**INPUT DATA:**
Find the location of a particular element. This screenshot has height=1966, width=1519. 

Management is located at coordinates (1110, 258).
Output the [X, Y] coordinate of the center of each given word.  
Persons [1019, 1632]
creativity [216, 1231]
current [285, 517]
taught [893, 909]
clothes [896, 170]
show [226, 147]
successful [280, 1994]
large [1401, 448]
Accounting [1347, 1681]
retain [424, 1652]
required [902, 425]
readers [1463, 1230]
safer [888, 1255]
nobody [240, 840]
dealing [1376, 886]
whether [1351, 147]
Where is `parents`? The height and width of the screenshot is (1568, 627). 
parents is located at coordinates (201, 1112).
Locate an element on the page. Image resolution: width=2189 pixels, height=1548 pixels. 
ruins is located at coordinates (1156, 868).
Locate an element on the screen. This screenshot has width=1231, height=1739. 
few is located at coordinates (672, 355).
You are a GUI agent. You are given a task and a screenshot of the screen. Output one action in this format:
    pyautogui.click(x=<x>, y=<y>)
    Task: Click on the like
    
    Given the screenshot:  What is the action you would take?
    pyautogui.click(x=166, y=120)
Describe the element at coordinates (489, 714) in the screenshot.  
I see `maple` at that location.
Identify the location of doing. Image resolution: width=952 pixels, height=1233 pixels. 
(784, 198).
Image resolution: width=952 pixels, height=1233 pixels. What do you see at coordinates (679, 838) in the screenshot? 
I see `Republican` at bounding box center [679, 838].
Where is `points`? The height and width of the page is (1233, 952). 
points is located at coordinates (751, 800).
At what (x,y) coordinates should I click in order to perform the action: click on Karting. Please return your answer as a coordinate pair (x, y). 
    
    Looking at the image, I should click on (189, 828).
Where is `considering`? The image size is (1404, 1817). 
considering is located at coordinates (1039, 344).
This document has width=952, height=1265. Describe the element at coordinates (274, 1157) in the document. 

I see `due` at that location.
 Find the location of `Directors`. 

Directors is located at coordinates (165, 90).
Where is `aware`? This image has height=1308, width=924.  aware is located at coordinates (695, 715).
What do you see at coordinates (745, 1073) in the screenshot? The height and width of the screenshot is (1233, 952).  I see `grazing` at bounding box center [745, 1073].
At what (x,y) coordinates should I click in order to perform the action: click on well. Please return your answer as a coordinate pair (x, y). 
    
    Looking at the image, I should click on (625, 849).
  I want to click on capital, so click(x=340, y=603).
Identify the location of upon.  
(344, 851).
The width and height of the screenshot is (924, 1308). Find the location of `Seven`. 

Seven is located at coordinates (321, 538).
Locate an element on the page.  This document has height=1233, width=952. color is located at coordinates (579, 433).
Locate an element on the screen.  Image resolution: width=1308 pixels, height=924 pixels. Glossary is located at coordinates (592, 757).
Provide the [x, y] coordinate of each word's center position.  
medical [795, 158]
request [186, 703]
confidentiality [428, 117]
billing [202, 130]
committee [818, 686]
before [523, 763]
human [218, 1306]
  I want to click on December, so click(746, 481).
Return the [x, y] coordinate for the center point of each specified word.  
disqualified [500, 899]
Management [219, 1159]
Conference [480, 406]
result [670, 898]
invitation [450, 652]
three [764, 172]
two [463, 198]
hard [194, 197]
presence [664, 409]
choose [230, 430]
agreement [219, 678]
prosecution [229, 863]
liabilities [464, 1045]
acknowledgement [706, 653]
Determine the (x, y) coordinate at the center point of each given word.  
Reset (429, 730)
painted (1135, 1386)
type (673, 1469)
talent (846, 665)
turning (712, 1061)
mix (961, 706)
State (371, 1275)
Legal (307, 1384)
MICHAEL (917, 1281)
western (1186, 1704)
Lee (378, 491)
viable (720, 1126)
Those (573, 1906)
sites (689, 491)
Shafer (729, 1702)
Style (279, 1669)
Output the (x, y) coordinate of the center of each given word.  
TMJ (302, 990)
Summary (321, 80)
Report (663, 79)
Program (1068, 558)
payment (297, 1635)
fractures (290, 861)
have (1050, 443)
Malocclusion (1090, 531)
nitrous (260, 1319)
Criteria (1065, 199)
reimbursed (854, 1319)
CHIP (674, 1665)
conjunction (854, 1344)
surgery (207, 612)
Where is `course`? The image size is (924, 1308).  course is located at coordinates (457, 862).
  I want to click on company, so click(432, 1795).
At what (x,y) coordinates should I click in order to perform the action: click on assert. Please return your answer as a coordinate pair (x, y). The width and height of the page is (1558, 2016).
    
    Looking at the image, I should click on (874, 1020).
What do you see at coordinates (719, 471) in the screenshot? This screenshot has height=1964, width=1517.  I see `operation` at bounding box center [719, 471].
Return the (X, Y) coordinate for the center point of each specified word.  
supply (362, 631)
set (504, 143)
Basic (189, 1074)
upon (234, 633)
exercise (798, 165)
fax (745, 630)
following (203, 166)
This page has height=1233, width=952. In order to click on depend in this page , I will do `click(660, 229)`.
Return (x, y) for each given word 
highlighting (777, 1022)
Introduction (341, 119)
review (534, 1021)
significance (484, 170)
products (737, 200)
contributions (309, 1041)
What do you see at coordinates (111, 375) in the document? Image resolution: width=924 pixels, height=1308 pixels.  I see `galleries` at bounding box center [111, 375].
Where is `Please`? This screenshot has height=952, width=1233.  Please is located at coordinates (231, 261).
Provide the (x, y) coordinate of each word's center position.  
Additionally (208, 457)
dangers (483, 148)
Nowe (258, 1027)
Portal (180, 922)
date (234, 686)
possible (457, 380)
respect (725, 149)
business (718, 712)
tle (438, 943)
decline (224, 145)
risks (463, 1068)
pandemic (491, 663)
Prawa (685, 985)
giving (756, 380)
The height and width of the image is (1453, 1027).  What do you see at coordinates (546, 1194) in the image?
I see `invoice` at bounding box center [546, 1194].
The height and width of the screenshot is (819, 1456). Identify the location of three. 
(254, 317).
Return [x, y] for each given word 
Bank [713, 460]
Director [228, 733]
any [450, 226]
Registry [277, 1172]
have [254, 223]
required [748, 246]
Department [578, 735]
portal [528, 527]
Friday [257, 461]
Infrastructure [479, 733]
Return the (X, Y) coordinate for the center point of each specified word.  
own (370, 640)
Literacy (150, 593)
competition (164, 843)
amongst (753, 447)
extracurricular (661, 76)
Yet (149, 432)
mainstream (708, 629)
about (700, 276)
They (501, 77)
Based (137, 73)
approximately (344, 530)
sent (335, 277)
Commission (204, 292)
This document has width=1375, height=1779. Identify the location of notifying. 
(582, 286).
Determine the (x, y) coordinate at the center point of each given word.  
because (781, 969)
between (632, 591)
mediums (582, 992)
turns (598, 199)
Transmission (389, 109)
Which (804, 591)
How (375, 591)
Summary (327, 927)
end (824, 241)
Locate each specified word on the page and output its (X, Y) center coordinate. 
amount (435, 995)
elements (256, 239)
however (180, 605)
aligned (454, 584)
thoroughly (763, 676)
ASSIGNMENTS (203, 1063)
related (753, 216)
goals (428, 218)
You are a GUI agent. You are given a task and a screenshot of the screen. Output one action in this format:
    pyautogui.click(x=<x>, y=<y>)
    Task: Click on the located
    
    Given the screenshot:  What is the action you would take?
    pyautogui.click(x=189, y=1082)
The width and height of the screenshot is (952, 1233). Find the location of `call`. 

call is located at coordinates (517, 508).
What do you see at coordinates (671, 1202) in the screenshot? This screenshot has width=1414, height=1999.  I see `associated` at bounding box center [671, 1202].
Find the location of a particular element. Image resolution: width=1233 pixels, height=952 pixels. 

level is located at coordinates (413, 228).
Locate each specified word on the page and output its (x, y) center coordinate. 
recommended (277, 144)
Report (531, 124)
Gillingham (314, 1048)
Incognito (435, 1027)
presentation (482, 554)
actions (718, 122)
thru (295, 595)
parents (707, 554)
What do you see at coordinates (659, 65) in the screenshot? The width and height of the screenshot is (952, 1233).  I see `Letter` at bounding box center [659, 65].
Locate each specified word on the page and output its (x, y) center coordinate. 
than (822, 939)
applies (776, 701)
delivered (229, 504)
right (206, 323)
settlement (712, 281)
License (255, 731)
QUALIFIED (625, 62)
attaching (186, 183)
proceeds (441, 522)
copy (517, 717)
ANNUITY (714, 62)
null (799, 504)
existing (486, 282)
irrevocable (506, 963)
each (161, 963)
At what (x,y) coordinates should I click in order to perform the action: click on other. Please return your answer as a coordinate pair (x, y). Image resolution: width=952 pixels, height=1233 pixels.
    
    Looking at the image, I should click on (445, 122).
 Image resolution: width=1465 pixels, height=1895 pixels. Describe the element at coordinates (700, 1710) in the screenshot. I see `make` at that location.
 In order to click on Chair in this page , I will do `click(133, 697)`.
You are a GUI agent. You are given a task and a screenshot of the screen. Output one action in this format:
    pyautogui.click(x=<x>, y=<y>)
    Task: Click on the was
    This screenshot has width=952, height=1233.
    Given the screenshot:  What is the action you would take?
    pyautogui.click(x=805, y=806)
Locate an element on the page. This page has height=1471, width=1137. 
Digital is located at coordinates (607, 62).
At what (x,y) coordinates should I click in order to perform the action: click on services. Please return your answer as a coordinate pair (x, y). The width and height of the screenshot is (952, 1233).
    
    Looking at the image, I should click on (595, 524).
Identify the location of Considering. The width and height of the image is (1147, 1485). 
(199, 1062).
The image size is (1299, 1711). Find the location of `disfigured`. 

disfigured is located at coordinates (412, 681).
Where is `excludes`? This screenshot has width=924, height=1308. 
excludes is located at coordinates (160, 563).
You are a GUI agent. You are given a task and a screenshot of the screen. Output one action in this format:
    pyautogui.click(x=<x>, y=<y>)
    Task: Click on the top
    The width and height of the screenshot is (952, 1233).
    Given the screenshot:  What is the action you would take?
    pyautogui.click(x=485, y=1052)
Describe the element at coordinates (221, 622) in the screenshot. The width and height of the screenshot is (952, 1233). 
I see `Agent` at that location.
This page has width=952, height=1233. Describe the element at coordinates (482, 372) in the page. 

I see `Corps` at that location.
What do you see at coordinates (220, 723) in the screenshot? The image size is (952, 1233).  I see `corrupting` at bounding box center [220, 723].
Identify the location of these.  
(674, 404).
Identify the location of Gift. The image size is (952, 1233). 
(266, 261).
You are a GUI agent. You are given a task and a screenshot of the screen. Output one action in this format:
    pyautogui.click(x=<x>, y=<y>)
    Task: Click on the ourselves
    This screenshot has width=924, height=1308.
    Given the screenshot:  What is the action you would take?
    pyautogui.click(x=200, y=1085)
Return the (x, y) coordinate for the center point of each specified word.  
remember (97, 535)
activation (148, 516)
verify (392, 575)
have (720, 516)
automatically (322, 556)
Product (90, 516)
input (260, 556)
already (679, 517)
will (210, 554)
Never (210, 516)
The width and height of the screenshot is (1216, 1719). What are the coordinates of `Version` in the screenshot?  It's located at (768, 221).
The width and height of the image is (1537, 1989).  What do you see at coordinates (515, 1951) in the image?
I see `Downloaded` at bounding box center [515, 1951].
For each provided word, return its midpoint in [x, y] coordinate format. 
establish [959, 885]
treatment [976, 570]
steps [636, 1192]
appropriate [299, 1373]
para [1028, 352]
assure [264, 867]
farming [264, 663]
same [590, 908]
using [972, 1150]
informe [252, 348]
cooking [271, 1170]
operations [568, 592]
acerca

**STATED EXERCISE:** Reproduce the lines above word for word, from the line containing "irrevocable (506, 963)" up to and including the line containing "Looking at the image, I should click on (595, 524).".

**FINISHED TASK:**
irrevocable (506, 963)
each (161, 963)
At what (x,y) coordinates should I click in order to perform the action: click on other. Please return your answer as a coordinate pair (x, y). Image resolution: width=952 pixels, height=1233 pixels.
    
    Looking at the image, I should click on (445, 122).
 Image resolution: width=1465 pixels, height=1895 pixels. Describe the element at coordinates (700, 1710) in the screenshot. I see `make` at that location.
 In order to click on Chair in this page , I will do `click(133, 697)`.
You are a GUI agent. You are given a task and a screenshot of the screen. Output one action in this format:
    pyautogui.click(x=<x>, y=<y>)
    Task: Click on the was
    This screenshot has width=952, height=1233.
    Given the screenshot:  What is the action you would take?
    pyautogui.click(x=805, y=806)
Locate an element on the page. This page has height=1471, width=1137. 
Digital is located at coordinates (607, 62).
At what (x,y) coordinates should I click in order to perform the action: click on services. Please return your answer as a coordinate pair (x, y). The width and height of the screenshot is (952, 1233).
    
    Looking at the image, I should click on (595, 524).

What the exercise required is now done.